Collection entries
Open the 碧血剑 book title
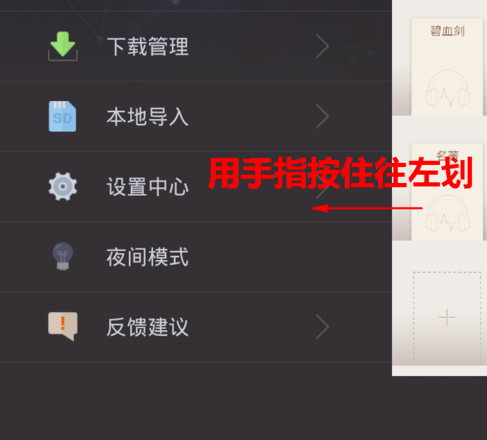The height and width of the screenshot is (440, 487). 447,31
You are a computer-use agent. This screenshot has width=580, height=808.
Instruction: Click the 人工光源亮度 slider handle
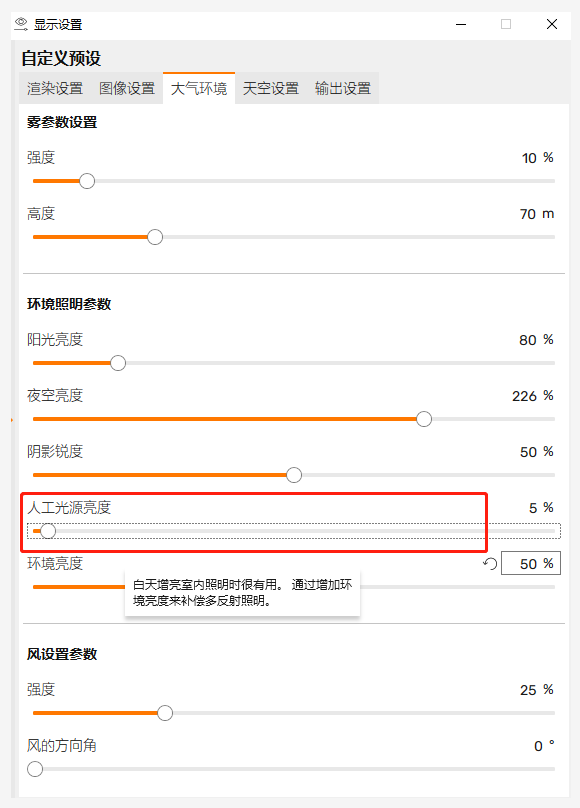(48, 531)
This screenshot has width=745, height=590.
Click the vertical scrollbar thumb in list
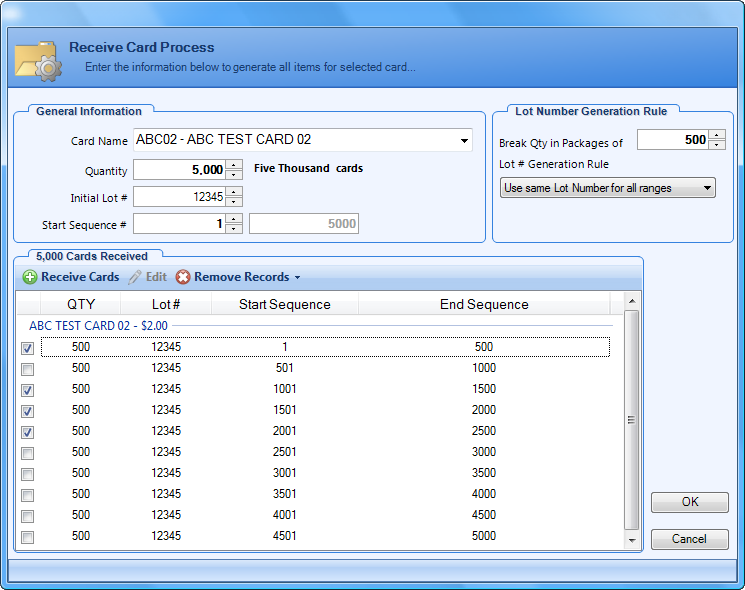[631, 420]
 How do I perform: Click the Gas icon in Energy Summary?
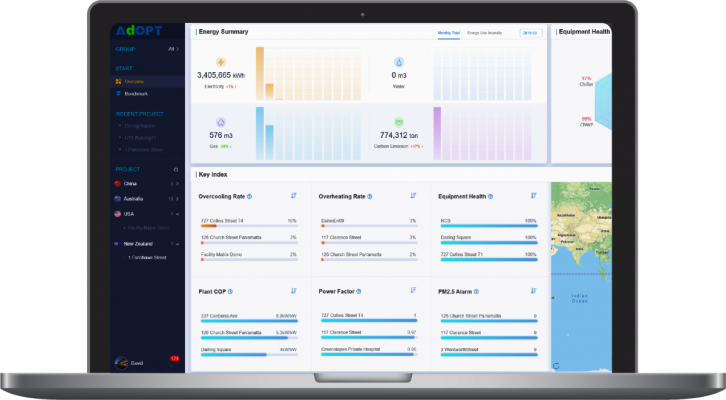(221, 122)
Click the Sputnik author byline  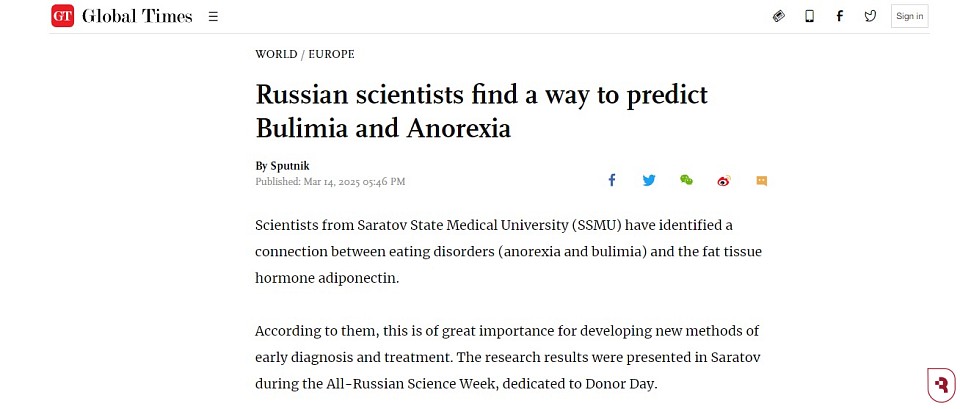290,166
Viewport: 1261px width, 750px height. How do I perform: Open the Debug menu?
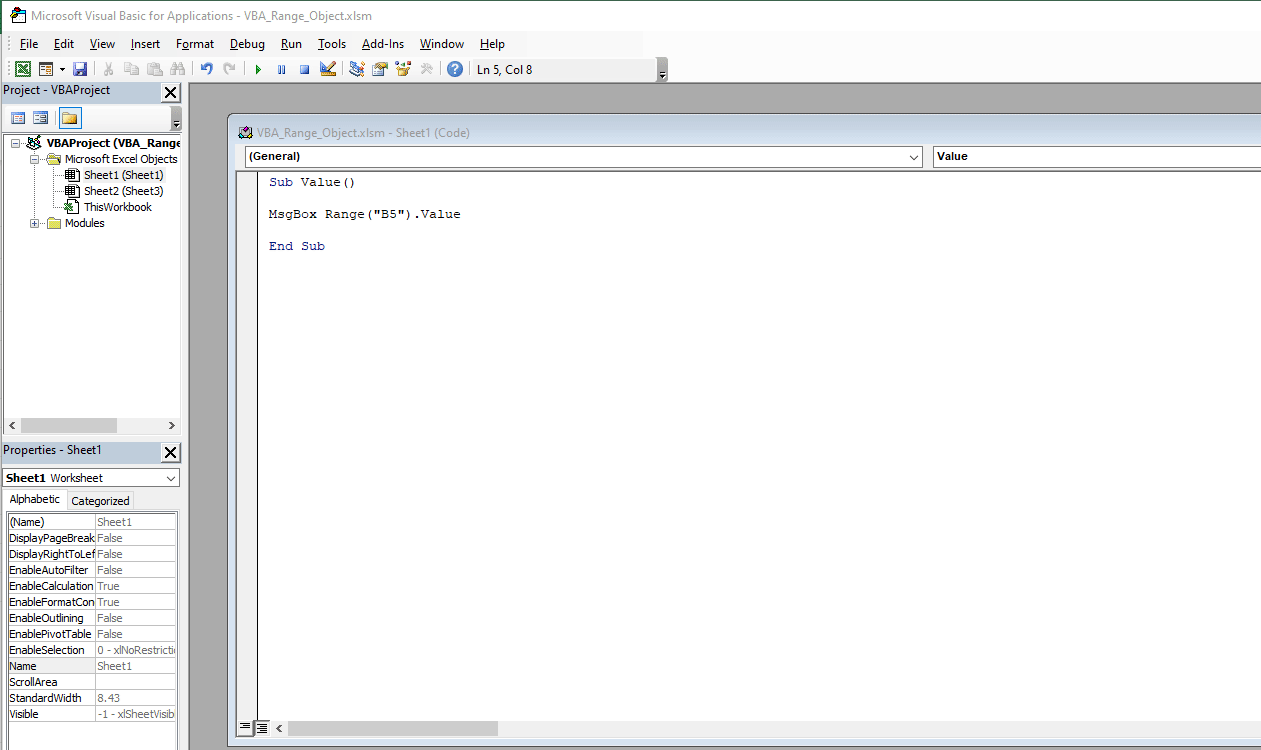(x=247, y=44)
---
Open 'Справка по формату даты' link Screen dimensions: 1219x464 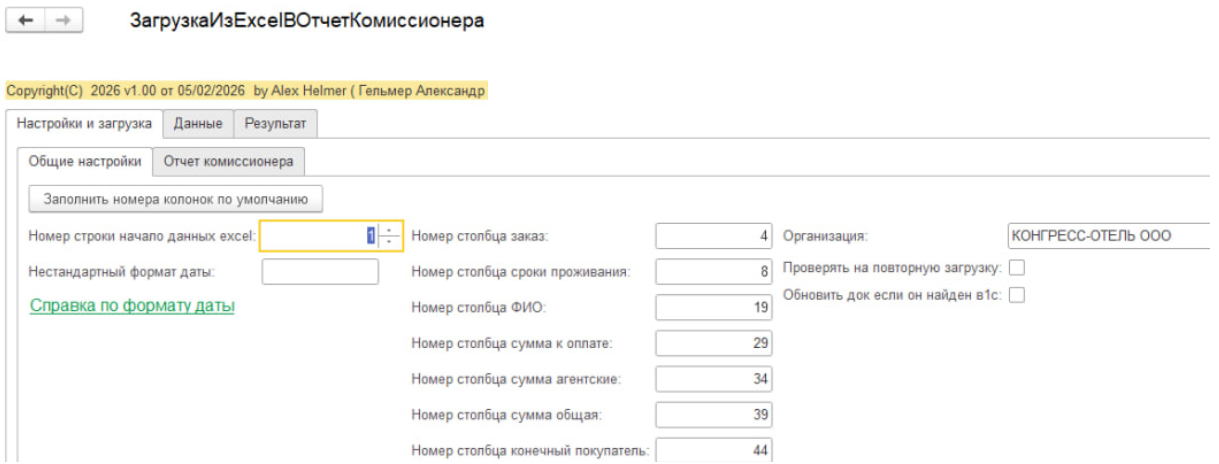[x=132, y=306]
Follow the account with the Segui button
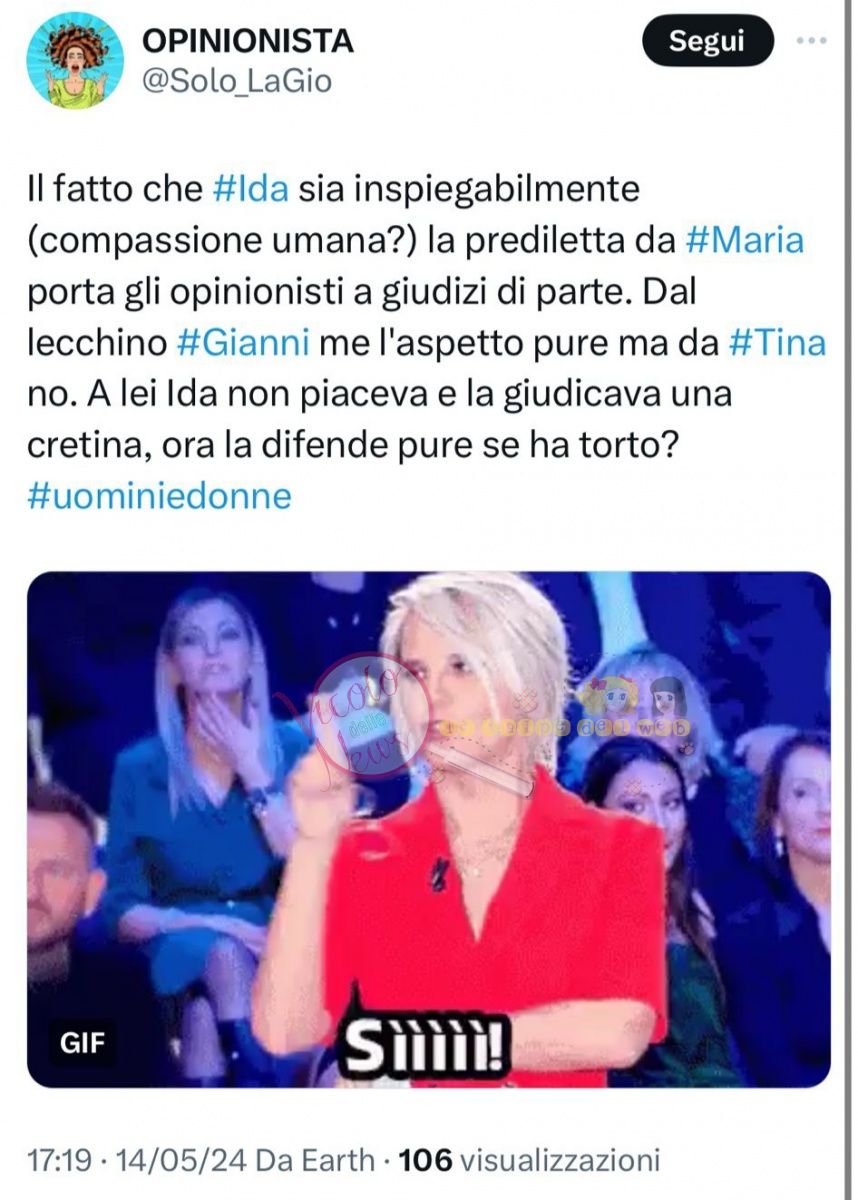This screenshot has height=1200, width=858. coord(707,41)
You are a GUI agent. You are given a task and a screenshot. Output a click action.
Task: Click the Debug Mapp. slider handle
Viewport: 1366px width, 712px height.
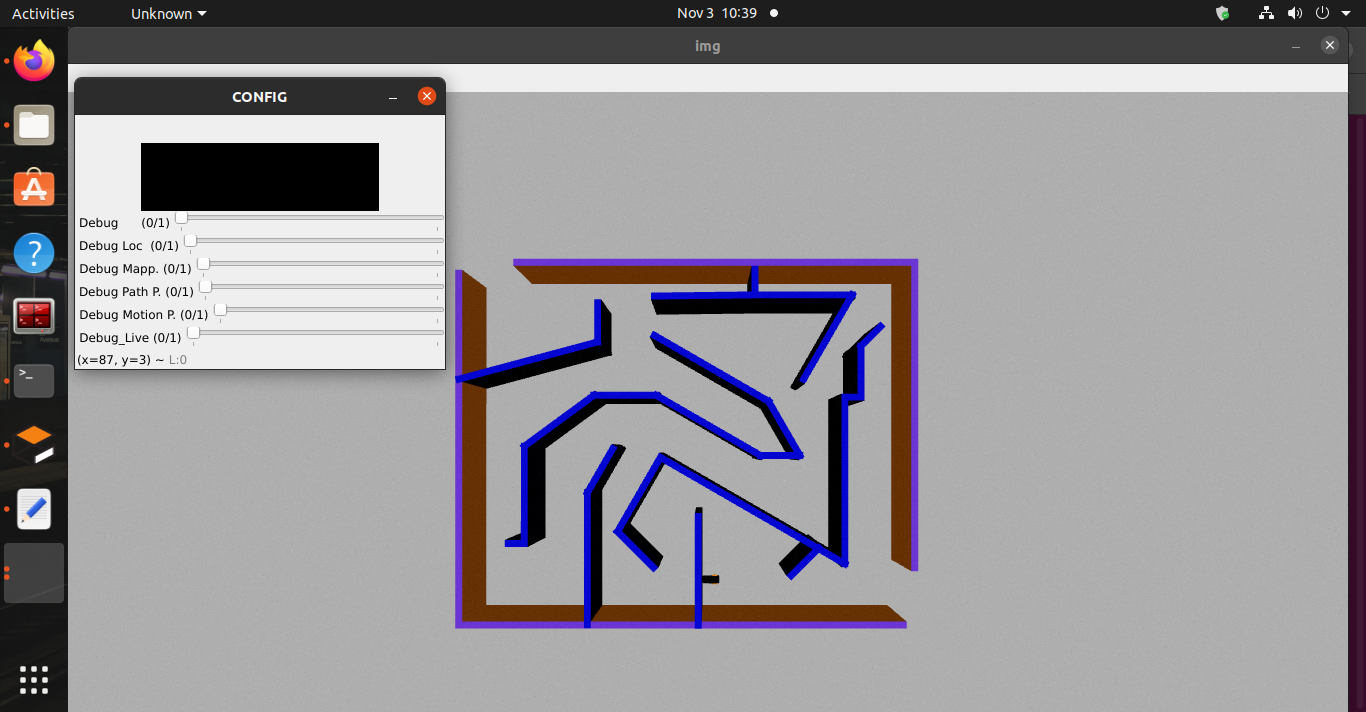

What the task requires
Only those lines of the entries above that run from the line containing "Task: Click the Debug Mapp. slider handle" to the line containing "Viewport: 1366px width, 712px height.", both included, should be transcribed exactly.

Your solution
Task: Click the Debug Mapp. slider handle
Viewport: 1366px width, 712px height.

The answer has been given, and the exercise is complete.